神经进展假说吸引了许多人。一方面，神经进展假说鼓励临床医生预防新的发作，因为根据该理论，每次情绪发作都可能具有神经毒性。此外，神经进展为患者及其亲属提供了关注点：“当前事件的现实无法改变，但我们可以致力于预防下一次事件的发生。” 它为临床医生提供了明确的目标和治疗方向：减少（未来）情绪症状和临床康复。另一方面，研究人员喜欢这个理论，因为它推动了对双相情感障碍神经生物学起源的探索。迄今为止，尽管全球在众多遗传和影像学研究中做出了努力，但 BD 的病理生理学基础尚未查明，这令人沮丧。作为研究人员，我们假设了一个假设，然后试图证明它，或者最好反驳它，这就是我们所做的。然而，对神经进展假说的持续信念也可能是一种附带现象的结果，即观察到 BD 最严重病程的患者身体健康状况不佳和高剂量使用多种精神药物的风险最高，这两种情况最终可能导致认知障碍。是时候退后一步了吗？

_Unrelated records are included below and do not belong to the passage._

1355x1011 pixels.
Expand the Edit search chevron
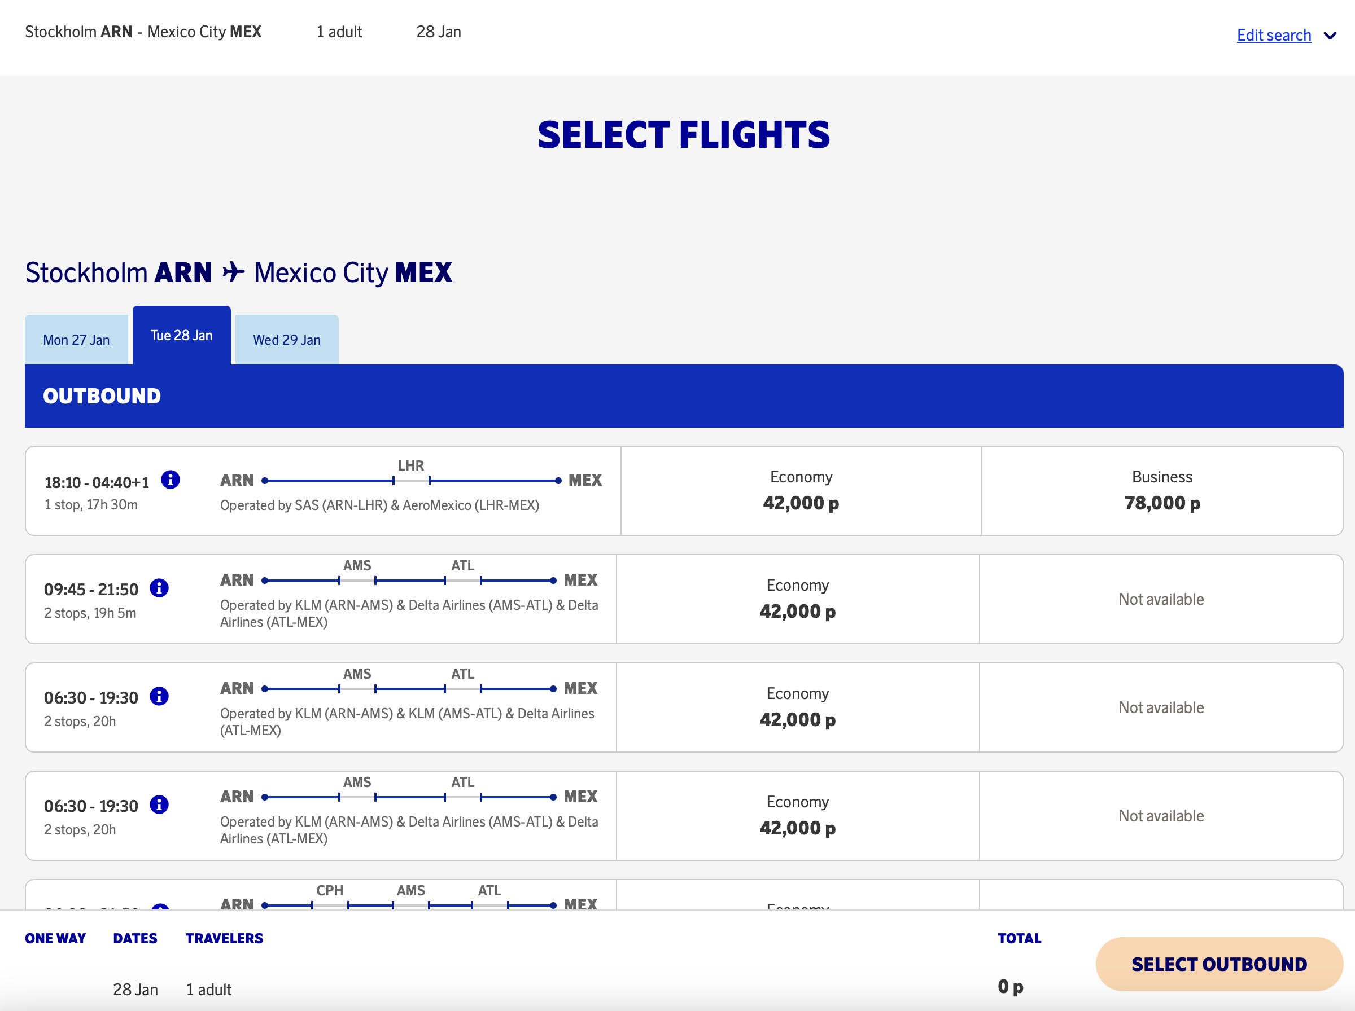point(1329,36)
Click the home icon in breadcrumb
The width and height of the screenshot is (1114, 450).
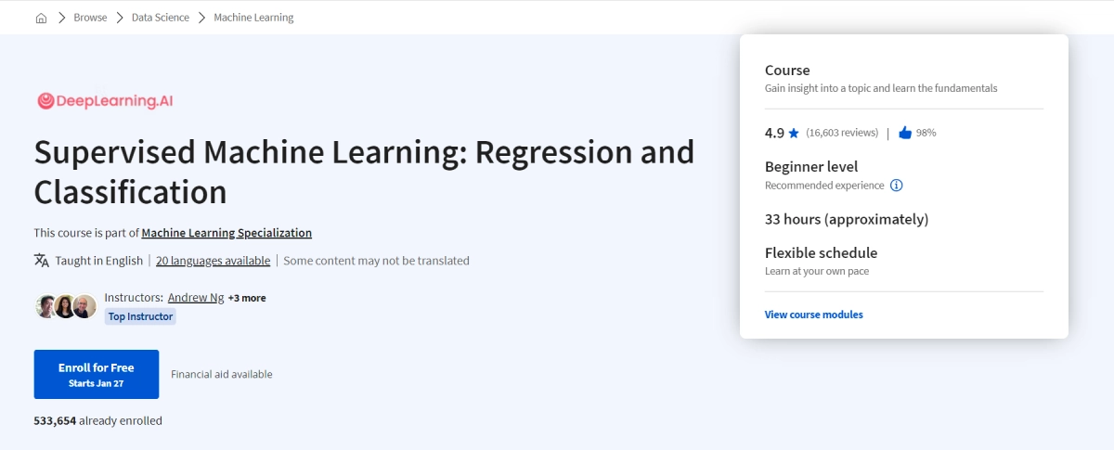pyautogui.click(x=41, y=18)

作为老年双相情感障碍（OABD，50 岁及以上）领域的临床医生，我们几乎没有观察到神经进展的迹象。确实，有些患者会患上痴呆症，但总体而言，OABD 患者的认知过程与健康对照组的自然过程相似。^{4, 5}同样，在 OABD 患者的临床实践中，我们几乎没有发现躯体进展的证据（即每次情绪发作时躯体合并症的积累）。我们诊所的横断面数据显示，与一般人群相比，OABD 患者的慢性身体负担甚至更低。⁶在这项研究中，观察到 OABD 中慢性身体疾病的积累速度更快，这可以用社会心理、生活方式和健康行为因素的差异来解释。⁶我们在日常实践中确实遇到的是 OABD 患者心理社会功能较差、需要服用多种药物且身体健康状况不佳，所有这些都会降低他们的生活质量。我们在 OABD 方面的临床和研究结果迫切需要在 BD 中使用综合护理。如果心理治疗师、医学专家、家庭医生、药剂师和社会工作者之间强有力的合作，患者的临床结果可以得到极大的改善。接下来，我们应该努力克服心理社会干预的障碍，开发可行的循证心理治疗干预措施，重点关注改善日常功能和生活质量，而不是预防复发。此外，应向所有年龄段的双相情感障碍患者提供心血管疾病的预防和改善生活方式的干预措施。这种对“日常功能”的临床关注可能不如寻找 BD 的神经生物学起源那么有吸引力，但尽管如此，作为临床医生和研究人员，我们的目标是而且最终应该是改善 BD 患者的生活质量。如果我们不这样做，我们确实应该为没有在未来十年将其作为 BD 的重点而道歉。